Well – it all depends on how efficient a business expects its distribution network to be. With ‘logistics’ being the buzz word on everyone’s lips, it’s probably worthwhile giving a bit more attention to the quality of service that goes on inside those huge sheds.
Spending as little as possible is a fool’s errand. The less that gets spent on lighting, the more will get spent on dealing with returns, damaged goods, staff turnover and general incompetence. It’s because warehouse staff would prefer to be able to see what they’re doing and to be able to read the label on the box.
Know what you need to get the job done properly
Design guides exist to let you know what the recommended lighting levels are for warehousing. Those lighting levels are based on the level of detail that’s expected from staff. If your pickers are under pressure to satisfy intense daily delivery schedules it would help them, and help the business, if they have enough light to read labels easily and without squinting to see whether that ‘3’ is actually an ‘8’.
And if you’re lucky enough to have an automated picking process that doesn’t require the human touch, and so requires very little lighting, remember that the robots will also need some TLC occasionally. So a maintenance lighting installation, even if used only occasionally, would still get the job done more quickly than hauling temporary lighting around.

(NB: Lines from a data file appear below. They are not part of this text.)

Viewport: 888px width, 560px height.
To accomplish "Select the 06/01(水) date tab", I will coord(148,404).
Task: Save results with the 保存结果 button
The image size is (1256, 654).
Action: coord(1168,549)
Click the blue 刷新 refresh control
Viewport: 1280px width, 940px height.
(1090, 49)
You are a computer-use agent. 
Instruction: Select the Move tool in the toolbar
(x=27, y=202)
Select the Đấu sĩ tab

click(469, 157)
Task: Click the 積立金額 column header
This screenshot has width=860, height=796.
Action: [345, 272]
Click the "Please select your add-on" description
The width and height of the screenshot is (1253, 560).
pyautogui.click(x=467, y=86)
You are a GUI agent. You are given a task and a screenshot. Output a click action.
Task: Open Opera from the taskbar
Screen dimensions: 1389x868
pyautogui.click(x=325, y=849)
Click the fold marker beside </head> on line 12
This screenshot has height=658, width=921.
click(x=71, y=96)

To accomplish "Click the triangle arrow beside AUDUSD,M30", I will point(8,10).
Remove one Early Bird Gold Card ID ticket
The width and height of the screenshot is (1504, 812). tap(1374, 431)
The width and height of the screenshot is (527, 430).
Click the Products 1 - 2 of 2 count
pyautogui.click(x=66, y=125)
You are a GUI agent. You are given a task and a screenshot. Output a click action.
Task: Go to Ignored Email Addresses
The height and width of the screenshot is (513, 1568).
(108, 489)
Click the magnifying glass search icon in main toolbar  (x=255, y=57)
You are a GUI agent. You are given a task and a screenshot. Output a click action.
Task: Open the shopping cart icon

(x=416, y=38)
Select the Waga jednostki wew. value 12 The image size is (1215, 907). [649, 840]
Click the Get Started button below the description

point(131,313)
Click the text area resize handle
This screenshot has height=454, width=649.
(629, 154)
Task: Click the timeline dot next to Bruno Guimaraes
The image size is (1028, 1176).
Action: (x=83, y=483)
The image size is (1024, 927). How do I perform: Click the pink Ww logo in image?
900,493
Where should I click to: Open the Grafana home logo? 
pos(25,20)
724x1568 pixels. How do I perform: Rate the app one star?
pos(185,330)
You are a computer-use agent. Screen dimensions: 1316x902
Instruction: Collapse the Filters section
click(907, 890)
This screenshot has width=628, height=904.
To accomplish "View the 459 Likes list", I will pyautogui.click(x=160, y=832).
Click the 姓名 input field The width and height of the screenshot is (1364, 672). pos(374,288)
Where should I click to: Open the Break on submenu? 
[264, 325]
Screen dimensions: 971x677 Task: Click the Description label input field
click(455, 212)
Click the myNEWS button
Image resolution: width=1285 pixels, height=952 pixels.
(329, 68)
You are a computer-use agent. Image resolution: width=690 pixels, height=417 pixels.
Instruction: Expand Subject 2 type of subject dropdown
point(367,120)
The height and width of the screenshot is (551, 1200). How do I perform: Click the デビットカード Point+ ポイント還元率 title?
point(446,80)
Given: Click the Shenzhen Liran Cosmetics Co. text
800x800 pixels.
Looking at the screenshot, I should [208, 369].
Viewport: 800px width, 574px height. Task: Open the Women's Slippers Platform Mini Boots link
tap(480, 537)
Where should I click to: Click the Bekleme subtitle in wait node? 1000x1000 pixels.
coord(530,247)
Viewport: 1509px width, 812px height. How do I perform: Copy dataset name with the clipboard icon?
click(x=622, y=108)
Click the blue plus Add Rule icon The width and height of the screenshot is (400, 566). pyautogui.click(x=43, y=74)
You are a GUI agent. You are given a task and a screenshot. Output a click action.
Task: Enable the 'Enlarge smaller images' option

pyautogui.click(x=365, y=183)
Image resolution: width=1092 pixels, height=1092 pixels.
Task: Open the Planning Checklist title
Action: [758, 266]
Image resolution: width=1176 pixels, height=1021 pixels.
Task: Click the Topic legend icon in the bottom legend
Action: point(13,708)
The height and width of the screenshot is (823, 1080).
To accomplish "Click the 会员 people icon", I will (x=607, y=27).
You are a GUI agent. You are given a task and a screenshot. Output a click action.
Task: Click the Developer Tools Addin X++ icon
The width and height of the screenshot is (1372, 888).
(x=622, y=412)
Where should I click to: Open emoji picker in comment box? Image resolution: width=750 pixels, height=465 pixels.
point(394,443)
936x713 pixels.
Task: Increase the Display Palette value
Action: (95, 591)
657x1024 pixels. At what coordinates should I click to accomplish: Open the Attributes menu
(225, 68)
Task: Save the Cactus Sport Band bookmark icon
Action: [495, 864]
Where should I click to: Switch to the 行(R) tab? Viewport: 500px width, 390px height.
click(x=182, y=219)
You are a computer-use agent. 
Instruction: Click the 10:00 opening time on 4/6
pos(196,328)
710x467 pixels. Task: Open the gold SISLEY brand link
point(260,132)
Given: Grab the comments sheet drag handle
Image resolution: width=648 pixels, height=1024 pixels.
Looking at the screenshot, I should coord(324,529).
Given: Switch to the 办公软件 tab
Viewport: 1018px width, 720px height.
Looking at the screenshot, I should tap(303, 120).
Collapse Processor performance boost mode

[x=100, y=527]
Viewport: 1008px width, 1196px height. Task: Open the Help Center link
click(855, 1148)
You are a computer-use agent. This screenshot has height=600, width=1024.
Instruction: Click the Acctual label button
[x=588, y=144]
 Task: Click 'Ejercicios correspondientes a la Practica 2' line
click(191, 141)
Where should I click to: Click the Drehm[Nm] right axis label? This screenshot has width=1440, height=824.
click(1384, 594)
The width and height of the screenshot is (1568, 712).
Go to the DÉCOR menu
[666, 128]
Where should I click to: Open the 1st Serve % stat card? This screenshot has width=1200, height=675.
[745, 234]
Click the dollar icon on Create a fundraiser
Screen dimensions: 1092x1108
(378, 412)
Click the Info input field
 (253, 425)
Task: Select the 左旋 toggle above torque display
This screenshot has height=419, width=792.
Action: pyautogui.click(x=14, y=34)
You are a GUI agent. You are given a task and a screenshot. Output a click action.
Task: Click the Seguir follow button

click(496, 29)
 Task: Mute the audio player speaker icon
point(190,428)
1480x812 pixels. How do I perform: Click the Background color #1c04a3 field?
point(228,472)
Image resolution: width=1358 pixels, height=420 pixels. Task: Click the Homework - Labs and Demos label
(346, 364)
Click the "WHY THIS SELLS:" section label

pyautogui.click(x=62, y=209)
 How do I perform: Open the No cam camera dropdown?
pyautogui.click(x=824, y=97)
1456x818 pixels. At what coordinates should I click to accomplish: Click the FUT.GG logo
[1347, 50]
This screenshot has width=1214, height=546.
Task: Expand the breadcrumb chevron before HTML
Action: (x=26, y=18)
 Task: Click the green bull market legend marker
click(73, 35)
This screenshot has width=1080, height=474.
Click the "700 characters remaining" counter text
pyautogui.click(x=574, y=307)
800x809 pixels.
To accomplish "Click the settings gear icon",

Understand what your warehouse landscape looks like
Warehouse sheds tend to be high structures, with plenty of height for vertical storage, triple-tier shelving being typical. But the closer your storage gets to the roof, the more lighting you will need. If your aisles are like canyons then you must have lighting that is dedicated to the aisle layout; there’s no point thinking that a light fitting mounted directly above a bank of shelving is doing any good at all. The rule of thumb is that a lighting installation that is dedicated to an aisle layout will be more expensive than an installation that provides overall illumination, but the added cost has to be offset against the greater storage efficiency achieved by multiple storage tiers.
Control the energy usage
Part of the assessment of how the warehouse functions should be a review of how the building actually works. It may be that it’s not necessary to illuminate the entire building for the entire time. Lighting controls are becoming a regular component of aisle-lighting schemes. If there is no one in an aisle, then the lighting automatically drops to a lower level, reducing energy spend.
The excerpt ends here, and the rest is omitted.